Verify that the attestation certificate document is still valid by checking the output of the following command:
```
openssl x509 -in ibm-hyper-protect-container-runtime-1-0-s390x-15-attestation.crt -dates -noout
```

Certificate revocation list

The certificates contain Certificate Revocation List (CRL) Distribution Points. You can use the CRL to verify that your certificates are valid (not revoked).

Extract and download the CRL URL from the attestation or encryption certificate:

openssl x509 -in "ibm-hyper-protect-container-runtime-1-0-s390x-15-encrypt.crt" -noout -ext crlDistributionPoints
crl_url=https://ibm.biz/hyper-protect-container-runtime-023BC9-crl-1  # (example)
curl --location --silent "$crl_url" --output "ibm-hyper-protect-container-runtime.crl"

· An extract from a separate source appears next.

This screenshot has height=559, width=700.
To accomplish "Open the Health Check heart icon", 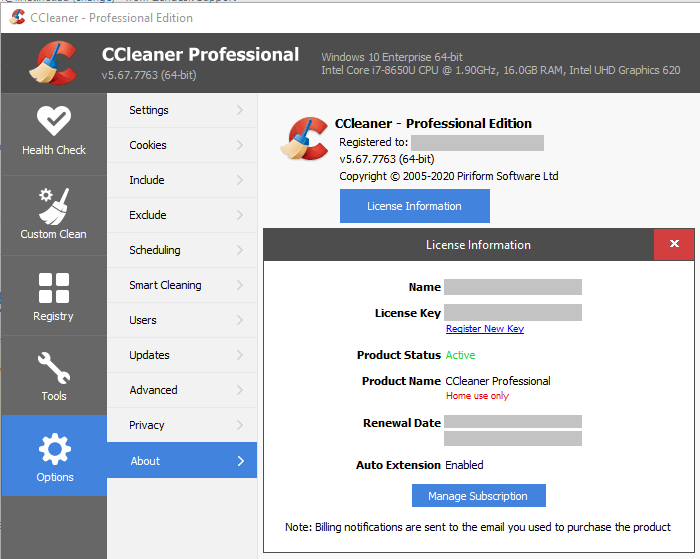I will pos(54,122).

Verify that the CRL is valid (check valid dates and issuer):

openssl crl -text -noout -in "ibm-hyper-protect-container-runtime.crl"

Verify the CRL signature:

openssl x509 -in "ibm-hyper-protect-container-runtime-1-0-s390x-15-intermediate.crt" -pubkey -noout -out pubkey
bbegin="$(openssl asn1parse -in "ibm-hyper-protect-container-runtime.crl" | head -2 | tail -1 | cut -d : -f 1)"
bend="$(openssl asn1parse -in "ibm-hyper-protect-container-runtime.crl" | tail -1 | cut -d : -f 1)"
openssl asn1parse -in "ibm-hyper-protect-container-runtime.crl" -out signature -strparse $bend -noout
openssl asn1parse -in "ibm-hyper-protect-container-runtime.crl" -out body -strparse $bbegin -noout
openssl sha512 -verify pubkey -signature signature body

Verify that the encryption certificate document is valid:
1. Extract the serial from the encryption certificate:
```
openssl x509 -in ibm-hyper-protect-container-runtime-1-0-s390x-15-encrypt.crt -noout -serial
serial=16B7C7F9B61548506F4E63BA6FD40045  # (example)
```
2. Export the value of 'serial' by running the following command:
```
export serial=16B7C7F9B61548506F4E63BA6FD40045
```
  You can verify if the value is set by running the following command:
```
echo $serial
```
3. Verify that the certificate is not listed within the CRL:
```
openssl crl -text -noout -in "ibm-hyper-protect-container-runtime.crl" | grep -q "$serial" && echo REVOKED || echo OK
```
A revoked encryption certificate document must not be used for further encryptions.
Verify that the attestation certificate document is valid:
1. Extract the serial from the attestation certificate:
```
openssl x509 -in ibm-hyper-protect-container-runtime-1-0-s390x-15-attestation.crt -noout -serial
serial=65BFC9AD7C3C269E41517E7FC26B0E3C  # (example)
```
2. Export the value of 'serial' by running the following command:
```
export serial=65BFC9AD7C3C269E41517E7FC26B0E3C
```
  You can verify if the value is set by running the following command:
```
echo $serial
```
3. Verify that the certificate is not listed within the CRL:
```
openssl crl -text -noout -in "ibm-hyper-protect-container-runtime.crl" | grep -q "$serial" && echo REVOKED || echo OK
```
An image with a revoked attestation certificate document must not be started.